Elle est allée voir un autre médecin pour obtenir un deuxième avis. Ce médecin a dit qu’il ne comprenait pas pourquoi elle était déclarée apte à retourner au travail. Il a dit qu’elle était gravement blessée, lui a ordonné de s’absenter du travail pendant un mois et a mentionné qu’elle pourrait avoir besoin d’une intervention chirurgicale. Cependant, ce diagnostic a été infirmé par un «groupe d’examen par les pairs», qui a déterminé que les blessures de Shannon étaient causées par la «vieillesse» et non par le fait de travailler chez Amazon.

«C’est vraiment comme ça que cela s’est passé, dit Shannon. Je n’ai rien embelli. Tout ce qui compte pour eux, c’est les profits.»

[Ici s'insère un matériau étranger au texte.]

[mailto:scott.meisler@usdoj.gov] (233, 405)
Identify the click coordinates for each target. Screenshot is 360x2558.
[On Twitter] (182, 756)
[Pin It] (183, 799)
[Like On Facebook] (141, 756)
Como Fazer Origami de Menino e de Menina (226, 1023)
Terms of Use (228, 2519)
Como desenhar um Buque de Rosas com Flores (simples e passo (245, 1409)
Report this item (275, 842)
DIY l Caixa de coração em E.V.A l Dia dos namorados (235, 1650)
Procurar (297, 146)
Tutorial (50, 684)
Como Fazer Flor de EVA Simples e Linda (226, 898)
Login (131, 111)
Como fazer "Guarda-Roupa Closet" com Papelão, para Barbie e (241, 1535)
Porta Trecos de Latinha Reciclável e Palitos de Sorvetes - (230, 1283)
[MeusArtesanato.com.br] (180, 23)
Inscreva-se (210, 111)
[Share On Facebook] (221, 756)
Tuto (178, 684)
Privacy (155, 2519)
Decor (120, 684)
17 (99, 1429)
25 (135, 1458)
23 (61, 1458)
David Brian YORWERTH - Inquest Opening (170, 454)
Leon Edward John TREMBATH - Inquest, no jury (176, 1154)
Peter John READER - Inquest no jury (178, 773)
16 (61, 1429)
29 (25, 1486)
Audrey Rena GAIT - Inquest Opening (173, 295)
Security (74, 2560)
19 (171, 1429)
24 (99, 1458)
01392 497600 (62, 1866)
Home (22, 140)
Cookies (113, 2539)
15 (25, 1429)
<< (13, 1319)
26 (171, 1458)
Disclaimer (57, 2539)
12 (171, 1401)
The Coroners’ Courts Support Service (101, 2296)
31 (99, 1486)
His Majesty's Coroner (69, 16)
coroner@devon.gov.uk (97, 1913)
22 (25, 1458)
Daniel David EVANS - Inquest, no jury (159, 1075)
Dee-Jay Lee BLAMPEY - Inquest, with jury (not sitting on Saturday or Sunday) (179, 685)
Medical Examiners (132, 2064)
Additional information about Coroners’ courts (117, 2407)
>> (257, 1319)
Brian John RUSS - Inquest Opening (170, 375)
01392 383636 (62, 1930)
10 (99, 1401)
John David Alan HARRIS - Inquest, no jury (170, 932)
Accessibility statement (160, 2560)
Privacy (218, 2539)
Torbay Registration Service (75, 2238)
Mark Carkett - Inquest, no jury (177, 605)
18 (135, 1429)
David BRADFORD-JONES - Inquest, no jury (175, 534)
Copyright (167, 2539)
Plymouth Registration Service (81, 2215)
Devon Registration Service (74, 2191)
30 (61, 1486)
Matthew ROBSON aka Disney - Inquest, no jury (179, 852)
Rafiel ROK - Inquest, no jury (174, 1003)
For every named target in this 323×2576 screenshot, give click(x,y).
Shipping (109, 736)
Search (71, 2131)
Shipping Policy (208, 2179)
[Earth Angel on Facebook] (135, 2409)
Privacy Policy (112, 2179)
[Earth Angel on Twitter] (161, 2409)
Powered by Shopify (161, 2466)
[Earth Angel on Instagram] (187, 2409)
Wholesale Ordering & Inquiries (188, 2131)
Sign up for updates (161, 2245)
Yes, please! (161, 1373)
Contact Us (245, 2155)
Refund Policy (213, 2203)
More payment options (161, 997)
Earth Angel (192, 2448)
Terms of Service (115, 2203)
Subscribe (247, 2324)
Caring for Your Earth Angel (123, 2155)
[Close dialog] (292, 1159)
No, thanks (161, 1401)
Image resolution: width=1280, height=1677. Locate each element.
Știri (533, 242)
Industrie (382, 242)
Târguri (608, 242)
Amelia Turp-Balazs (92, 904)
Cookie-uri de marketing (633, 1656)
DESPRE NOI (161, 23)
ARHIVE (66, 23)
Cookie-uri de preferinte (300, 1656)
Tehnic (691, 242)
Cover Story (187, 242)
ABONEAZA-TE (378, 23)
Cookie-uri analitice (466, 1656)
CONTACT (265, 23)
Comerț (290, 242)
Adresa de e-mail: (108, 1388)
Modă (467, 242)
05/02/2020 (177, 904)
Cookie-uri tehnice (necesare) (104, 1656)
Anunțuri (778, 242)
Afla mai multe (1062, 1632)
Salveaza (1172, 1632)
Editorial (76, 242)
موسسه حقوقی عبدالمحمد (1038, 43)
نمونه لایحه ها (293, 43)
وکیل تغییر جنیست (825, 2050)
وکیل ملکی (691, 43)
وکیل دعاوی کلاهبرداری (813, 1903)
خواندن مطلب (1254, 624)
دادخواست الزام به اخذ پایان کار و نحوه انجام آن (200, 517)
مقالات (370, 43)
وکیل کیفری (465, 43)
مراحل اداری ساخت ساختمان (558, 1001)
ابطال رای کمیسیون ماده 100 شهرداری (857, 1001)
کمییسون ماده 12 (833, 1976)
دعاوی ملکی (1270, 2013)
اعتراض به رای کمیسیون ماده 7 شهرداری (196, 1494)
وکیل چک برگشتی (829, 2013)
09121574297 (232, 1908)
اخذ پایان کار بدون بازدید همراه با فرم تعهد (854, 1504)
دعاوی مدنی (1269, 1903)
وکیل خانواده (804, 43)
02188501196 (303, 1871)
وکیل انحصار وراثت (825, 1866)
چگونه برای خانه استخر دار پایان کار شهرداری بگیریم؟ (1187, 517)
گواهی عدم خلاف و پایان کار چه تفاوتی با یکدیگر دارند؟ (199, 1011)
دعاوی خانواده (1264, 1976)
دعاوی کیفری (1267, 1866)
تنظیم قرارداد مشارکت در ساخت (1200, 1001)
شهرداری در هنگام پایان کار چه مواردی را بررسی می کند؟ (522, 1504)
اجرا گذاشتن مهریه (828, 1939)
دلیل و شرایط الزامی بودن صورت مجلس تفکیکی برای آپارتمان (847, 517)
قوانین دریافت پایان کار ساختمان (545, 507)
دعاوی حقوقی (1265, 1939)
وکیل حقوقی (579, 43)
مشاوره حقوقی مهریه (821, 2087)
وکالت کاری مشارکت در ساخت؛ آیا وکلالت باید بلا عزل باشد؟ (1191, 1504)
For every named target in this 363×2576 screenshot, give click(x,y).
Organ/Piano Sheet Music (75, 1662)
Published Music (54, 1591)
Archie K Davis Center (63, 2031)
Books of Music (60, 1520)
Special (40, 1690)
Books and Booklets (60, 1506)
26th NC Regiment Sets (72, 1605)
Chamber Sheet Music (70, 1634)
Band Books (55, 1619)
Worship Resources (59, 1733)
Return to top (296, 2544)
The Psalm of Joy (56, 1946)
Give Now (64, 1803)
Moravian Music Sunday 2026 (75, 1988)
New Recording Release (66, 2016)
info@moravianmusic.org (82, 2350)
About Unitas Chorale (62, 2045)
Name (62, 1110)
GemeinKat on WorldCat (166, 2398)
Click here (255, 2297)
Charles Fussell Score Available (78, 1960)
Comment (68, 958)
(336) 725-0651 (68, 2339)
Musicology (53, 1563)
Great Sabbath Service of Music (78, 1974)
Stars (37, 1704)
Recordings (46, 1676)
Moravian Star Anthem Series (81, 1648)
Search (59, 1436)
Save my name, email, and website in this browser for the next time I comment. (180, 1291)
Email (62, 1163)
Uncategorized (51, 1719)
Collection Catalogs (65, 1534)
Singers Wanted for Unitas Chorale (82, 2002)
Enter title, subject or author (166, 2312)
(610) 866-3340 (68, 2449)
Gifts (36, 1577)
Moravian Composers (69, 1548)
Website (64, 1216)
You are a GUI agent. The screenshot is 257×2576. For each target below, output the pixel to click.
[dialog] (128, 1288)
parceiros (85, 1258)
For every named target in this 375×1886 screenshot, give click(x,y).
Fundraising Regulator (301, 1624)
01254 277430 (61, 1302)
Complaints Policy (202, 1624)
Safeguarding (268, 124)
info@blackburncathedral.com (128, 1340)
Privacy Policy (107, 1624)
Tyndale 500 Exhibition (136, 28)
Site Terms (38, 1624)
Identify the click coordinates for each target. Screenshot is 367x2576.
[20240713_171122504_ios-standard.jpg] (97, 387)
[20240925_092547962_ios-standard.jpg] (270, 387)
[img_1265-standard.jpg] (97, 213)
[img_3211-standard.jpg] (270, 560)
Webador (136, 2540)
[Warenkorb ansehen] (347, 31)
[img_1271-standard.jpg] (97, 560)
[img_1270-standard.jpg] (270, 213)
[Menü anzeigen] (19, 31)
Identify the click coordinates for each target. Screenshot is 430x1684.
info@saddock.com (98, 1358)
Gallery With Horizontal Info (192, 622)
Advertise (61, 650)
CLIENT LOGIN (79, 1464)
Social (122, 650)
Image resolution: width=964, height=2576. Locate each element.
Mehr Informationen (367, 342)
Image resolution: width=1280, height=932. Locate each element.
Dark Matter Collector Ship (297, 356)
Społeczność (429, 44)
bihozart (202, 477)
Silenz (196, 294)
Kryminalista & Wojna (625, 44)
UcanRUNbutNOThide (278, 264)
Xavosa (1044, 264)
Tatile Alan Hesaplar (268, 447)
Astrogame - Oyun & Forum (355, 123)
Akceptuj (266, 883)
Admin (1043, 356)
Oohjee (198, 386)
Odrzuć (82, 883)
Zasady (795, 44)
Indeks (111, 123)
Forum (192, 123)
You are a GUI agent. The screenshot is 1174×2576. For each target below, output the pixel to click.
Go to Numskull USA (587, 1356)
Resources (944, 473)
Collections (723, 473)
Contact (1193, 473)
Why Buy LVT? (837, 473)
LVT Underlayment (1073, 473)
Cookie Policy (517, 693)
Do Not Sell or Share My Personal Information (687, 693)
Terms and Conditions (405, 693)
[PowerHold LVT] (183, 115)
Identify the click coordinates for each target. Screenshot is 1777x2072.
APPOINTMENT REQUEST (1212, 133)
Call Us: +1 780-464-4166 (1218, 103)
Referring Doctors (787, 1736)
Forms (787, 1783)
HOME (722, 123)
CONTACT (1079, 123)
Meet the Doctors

«J’ai cherché en ligne toutes les maisons de Jeff Bezos. Ça m’a mise en furie. Pendant qu’il roule sur l’or, moi chez nous, j’ai juste une lumière d’allumée la nuit. Lui, il a toutes les lumières d’allumées. Pendant qu’il est à l’aise avec ses millions et ses millions et ses milliards, nous, on transpire comme des chiens dans ses entrepôts. J’appelle ça des conneries. Il y a des gens qui vivent dans le terrain de stationnement de DFW-7. Je l’ai vu de mes propres yeux. Ils vont se laver dans la salle de bains. Ils mangent chez Amazon. Ils ont des aliments réfrigérés que vous pouvez acheter à des prix bien plus élevés que les prix normaux.»

«Je veux que les gens qui sont dans la même position sachent qu’ils ne sont pas seuls, dit Shannon. Cela se passe partout, partout dans le monde. Je ne suis que l’une des centaines de milliers de personnes qui ressentent exactement la même chose, mais qui ont trop peur de parler.»